Guy Amado
É no nicho das discussões acerca do embate entre a noção de real, representação, reprodução da obra e seu simulacro que se insere a pintura de Gilberto. Sua produção privilegia o discurso interno da obra, no sentido de seus quadros possuírem quase a necessidade de falar de si e por si, de remeterem à própria razão de existirem; problematizam a própria razão de serem realizados. Por conseguinte, aludem à sua condição de obra de arte e carga de significados a ela inerente, passível de interpretações e julgamentos.
Quando apresenta a imagem fotográfica de uma mata, que reproduz em crayon na tela ao lado, propõe um jogo de inversão de expectativas ao espectador condicionado: na imagem reproduzida, agora numa escala monumental, percebe-se que alguns elementos foram suprimidos em relação à "matriz" fotográfica. Artifício para se questionar a noção romântica da fotografia como veículo de tradução da verdade, do "mundo real", sinaliza também um saudável ceticismo quanto às possibilidades de apreensão do mundo perceptível, particularmente quando para muitos vive-se a chamada "era da imagem".

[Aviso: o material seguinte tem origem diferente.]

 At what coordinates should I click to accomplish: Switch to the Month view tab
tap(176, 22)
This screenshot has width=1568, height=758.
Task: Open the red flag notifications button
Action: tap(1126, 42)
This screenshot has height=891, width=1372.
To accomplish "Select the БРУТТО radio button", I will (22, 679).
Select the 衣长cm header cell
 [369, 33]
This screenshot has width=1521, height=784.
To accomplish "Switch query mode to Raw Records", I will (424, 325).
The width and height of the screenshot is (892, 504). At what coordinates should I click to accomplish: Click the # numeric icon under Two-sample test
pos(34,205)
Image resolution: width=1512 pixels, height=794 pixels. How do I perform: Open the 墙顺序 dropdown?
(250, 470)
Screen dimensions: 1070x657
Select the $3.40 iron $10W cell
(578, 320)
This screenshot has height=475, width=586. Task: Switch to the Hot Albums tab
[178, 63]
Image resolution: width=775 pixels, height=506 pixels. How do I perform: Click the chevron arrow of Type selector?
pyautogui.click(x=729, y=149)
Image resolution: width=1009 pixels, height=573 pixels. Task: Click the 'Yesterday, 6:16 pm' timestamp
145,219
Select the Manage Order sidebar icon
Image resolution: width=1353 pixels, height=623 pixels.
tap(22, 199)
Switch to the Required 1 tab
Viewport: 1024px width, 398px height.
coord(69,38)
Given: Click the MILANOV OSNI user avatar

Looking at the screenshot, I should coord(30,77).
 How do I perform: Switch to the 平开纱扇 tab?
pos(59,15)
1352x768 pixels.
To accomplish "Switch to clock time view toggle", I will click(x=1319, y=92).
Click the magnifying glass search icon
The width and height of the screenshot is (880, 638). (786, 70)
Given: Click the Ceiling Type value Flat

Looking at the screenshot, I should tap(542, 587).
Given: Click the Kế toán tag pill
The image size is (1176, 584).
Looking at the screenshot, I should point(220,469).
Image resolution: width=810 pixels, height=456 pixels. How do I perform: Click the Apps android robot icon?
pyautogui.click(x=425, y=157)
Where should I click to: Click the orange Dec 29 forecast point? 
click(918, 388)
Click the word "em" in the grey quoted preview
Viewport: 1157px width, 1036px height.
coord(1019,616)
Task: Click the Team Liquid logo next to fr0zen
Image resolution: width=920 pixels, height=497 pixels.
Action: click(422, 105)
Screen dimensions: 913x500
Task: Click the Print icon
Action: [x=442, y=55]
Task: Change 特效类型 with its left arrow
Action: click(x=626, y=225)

O jogo continua, agora com uma lareira. A expectativa de uma abordagem que privilegie a forte carga simbólica inerente ao fogo – ou sua representação pictórica, no caso – é esvaziada quando se constata que aquela lareira nunca chegará a ser uma lareira: ela sabe da impossibilidade de alcançar essa condição, simulacro que é, aprisionado numa pintura estruturada para reforçar essa sensação de impossibilidade. O estranhamento se acentua pela frieza que quase não chega a emanar deste fogo em preto-e-branco, numa composição de sofisticada solução cromática: o grande campo cinza acima da imagem funciona, a um só tempo, como fator de estabilidade ("legitima" a estrutura compositiva da obra), convergência (orienta o foco ao objeto abaixo) e nulidade (concentra os valores tonais que constituem a imagem, anulando simbolicamente sua in-existência).
E se a história da arte por vezes fornece um ponto de partida para Gilberto, ele vai às raízes: desenvolve uma série de reproduções, executadas em papel-carbono, sobre os célebres esboços de Leonardo da Vinci. O jogo aqui é aberto: trata-se, agora sim, da prática deliciosamente fetichista de reproduzir e reordenar (e "possuir"), a seu gosto, pequenos fragmentos dos cadernos do mestre renascentista. O suporte escolhido assume as intenções. Quando observados com a devida atenção, percebe-se a sombra de uma interferência abrupta no processo, como se o perpetrador da ação tivesse sido flagrado no meio do ato. Os carbonos que lá jazem, meio preenchidos, cada folha contendo apenas alguns elementos calculadamente dispersos - no que ganham nova autonomia -, são a um só tempo processo e produto, resultado e evidências. O mecanismo de sedução circular que parece determinar sua produção é aqui explicitado, apresentado sem floreios.
A pintura de Mariotti não aspira ao hiper-real, até porque, lembra Jean Baudrillard, o mesmo estaria além da representação por funcionar inteiramente no terreno da simulação; e a simulação definitivamente não tem lugar no jogo proposto pelo artista. Sua habilidade reside em chegar a uma solução visual técnica que não dê margem a interpretações equivocadas: nem a representação idealizada nem a mera sugestão de imagem, mas um plano entre, única posição possível para fruição do discurso que propõe.